WORKING DATA:
..............................

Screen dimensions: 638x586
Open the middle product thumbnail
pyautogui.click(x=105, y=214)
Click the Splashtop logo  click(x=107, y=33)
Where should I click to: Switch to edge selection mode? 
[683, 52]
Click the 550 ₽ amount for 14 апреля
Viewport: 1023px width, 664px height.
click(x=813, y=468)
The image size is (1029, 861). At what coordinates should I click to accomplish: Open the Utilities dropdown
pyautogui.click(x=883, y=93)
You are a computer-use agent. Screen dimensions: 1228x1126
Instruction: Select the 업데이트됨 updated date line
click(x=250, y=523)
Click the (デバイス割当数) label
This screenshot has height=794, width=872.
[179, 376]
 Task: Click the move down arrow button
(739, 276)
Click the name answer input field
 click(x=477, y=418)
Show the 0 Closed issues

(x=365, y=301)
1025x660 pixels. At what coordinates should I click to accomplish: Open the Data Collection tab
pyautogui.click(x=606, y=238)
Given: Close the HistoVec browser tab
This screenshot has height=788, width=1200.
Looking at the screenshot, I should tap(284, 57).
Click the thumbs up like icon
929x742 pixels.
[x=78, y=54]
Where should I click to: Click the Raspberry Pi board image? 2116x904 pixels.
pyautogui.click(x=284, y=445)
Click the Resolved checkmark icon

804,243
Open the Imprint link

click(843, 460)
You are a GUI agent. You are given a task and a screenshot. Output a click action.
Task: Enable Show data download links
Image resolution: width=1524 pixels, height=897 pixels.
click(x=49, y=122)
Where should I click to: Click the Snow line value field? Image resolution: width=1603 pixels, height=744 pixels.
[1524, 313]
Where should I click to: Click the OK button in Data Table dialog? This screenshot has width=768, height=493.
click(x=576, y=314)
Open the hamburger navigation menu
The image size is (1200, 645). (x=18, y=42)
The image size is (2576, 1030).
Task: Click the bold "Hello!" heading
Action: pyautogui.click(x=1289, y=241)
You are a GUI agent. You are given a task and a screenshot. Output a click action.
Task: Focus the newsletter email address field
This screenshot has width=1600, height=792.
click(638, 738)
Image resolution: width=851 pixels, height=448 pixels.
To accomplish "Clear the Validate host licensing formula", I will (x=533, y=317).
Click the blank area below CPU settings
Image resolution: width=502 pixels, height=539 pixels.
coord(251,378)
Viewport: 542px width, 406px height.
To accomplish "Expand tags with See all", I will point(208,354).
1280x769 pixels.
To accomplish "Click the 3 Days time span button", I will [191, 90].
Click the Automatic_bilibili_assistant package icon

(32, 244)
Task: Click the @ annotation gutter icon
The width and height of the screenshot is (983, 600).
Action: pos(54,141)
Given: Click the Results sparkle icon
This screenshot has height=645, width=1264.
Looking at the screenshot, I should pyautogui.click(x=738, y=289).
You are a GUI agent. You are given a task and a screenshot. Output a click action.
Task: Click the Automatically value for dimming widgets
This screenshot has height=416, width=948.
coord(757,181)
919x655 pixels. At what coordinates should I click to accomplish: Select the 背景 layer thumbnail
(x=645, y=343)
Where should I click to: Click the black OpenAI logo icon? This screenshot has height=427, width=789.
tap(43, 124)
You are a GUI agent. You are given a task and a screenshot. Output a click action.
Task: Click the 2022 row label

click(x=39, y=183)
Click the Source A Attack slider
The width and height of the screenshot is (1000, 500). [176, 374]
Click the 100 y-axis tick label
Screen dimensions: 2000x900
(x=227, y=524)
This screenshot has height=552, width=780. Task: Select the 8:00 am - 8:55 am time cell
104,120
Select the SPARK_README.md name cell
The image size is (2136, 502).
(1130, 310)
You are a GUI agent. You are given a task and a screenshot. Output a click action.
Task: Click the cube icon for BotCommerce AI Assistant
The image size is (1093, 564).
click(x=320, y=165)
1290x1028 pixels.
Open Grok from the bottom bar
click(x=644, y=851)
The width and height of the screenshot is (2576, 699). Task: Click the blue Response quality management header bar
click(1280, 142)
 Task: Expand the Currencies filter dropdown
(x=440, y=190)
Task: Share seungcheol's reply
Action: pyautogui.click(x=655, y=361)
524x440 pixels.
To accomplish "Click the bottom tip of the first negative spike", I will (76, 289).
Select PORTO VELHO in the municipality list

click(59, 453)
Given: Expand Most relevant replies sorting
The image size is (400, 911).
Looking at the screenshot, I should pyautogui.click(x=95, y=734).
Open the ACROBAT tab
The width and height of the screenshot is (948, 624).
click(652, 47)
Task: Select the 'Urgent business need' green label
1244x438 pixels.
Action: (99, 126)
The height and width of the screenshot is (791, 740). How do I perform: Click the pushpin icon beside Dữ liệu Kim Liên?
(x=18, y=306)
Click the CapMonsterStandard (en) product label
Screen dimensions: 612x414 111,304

..............................

DESCRIPTION OF THE TASK: Copy out the data above word for word, starting at its first line and ending with the line that contains "Click the Splashtop".

SOLUTION TO THIS TASK:
Screen dimensions: 638x586
Open the middle product thumbnail
pyautogui.click(x=105, y=214)
Click the Splashtop logo  click(x=107, y=33)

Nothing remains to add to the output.